# Word Pattern

## 1. Description

Give a pattern and a string, and check if the string follows the pattern.

## 2. Example

``````pattern: "aabb"
str: "hello hello world world"
Output: true

pattern: "abbc"
str: "dog cat cat fish"
Output: true

pattern: "bbb"
str: "cat dog cat"
output: false``````

## 3. Solution

### 3.1 Wrong solution

First, I was thinking, if I can use the AscII code to represent the pattern. For example: hello -> ‘a’, and hello -> ‘a’, world -> ‘b’, world->’b’.

Use the data structure `ArrayList` to store each string, if it exist in the list, use list quickly get the pattern.

But this solution only applies the pattern starting from ‘a’. However, the pattern can be in any letter.
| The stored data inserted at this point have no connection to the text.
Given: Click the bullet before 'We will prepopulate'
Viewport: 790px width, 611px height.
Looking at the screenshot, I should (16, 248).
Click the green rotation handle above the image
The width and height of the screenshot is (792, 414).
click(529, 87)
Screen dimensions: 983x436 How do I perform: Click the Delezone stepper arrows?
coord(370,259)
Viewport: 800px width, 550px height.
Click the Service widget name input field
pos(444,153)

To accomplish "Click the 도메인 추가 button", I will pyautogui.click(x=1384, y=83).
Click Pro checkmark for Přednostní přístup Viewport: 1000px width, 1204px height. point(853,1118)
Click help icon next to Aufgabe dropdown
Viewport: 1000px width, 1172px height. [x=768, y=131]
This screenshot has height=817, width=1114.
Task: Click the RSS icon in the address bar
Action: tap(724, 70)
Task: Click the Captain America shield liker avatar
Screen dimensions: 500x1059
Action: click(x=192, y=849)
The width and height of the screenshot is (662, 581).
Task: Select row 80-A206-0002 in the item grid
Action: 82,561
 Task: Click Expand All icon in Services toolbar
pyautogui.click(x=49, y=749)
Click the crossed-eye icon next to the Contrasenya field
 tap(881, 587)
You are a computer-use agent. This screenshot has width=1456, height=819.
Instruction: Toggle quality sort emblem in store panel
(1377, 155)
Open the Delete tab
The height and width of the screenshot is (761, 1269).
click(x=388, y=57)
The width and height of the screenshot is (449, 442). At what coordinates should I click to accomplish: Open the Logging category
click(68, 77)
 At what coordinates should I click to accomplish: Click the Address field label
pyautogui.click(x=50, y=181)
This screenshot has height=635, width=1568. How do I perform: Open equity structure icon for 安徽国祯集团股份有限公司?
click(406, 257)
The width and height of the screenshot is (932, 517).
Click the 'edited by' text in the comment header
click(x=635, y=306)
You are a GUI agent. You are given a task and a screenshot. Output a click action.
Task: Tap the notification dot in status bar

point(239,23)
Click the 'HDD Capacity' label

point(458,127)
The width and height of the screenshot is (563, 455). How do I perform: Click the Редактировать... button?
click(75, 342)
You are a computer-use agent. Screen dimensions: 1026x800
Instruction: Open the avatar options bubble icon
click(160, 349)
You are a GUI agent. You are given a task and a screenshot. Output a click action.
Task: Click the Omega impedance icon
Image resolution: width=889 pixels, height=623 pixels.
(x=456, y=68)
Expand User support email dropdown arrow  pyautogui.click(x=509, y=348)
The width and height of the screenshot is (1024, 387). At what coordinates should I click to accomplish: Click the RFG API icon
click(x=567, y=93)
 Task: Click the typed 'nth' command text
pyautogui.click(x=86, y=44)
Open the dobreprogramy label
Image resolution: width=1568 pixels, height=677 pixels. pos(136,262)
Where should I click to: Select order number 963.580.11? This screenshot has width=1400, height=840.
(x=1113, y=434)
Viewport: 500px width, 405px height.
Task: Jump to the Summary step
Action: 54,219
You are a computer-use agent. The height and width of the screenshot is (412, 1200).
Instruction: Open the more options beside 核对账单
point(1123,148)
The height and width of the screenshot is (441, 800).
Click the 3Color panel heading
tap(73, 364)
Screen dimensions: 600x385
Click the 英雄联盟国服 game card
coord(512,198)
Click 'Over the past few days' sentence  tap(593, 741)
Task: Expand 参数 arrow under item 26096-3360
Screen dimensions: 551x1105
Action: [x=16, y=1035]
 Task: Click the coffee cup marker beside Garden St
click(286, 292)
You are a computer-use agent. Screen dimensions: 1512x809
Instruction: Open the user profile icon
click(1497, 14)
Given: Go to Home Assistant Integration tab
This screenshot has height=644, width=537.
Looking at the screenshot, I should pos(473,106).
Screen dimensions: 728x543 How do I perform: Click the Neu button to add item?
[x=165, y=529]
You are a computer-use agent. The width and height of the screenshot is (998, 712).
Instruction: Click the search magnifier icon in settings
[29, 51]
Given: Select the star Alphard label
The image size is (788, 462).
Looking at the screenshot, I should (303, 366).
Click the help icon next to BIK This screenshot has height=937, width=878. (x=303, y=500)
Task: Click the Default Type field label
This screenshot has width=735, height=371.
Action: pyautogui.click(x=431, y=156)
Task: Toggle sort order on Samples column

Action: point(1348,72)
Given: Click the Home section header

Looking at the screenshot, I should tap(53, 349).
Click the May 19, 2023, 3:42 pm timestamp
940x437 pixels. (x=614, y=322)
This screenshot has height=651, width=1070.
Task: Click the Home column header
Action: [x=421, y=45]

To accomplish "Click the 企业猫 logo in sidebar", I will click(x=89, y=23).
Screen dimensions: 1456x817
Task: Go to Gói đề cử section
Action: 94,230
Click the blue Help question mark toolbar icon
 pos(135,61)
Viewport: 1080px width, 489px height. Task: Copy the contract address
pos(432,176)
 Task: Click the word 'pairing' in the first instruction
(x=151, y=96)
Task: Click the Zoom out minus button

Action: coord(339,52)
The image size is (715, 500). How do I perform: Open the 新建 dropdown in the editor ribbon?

For example, the first example still follows the pattern “syys”.

### 3.2 Correct solution

Use two HashMap.

Let’s use the example: pattern: “aabb”, and str: “hello hello world world”.

HashMap #1: (‘a’, “hello”), (“a”, “hello”), (“b”, “world”), (“b”, “world”).

HashMap #2: (“hello”, ‘a), (“hello”, ‘a’)…. // a reverse HashMap.

The reason doing this is there isn’t an API to get the key according to the object value.

Time Complexity: O(n) linear complexity.

``````class Solution {
public boolean wordPattern(String pattern, String str) {
// map 1
HashMap<Character, String> map = new HashMap<Character, String>();
// reverse map
HashMap<String, Character> reverseMap = new HashMap<String, Character>();
String[] strs = str.split(" ");

for(int i = 0; i < strs.length; i ++) {
if(pattern.length() <= i || pattern.length() > strs.length) {
return false;
}
if(!map.containsValue(strs[i]) && !reverseMap.containsValue(pattern.charAt(i))) {
map.put(pattern.charAt(i), strs[i]);
reverseMap.put(strs[i], pattern.charAt(i));
}  else {
if(!reverseMap.containsKey(strs[i])) {return false;}
char ch = reverseMap.get(strs[i]);
if(ch != pattern.charAt(i)) {
return false;
}
map.put(ch, strs[i]);
reverseMap.put(strs[i], ch);
}
}
return true;
}
}``````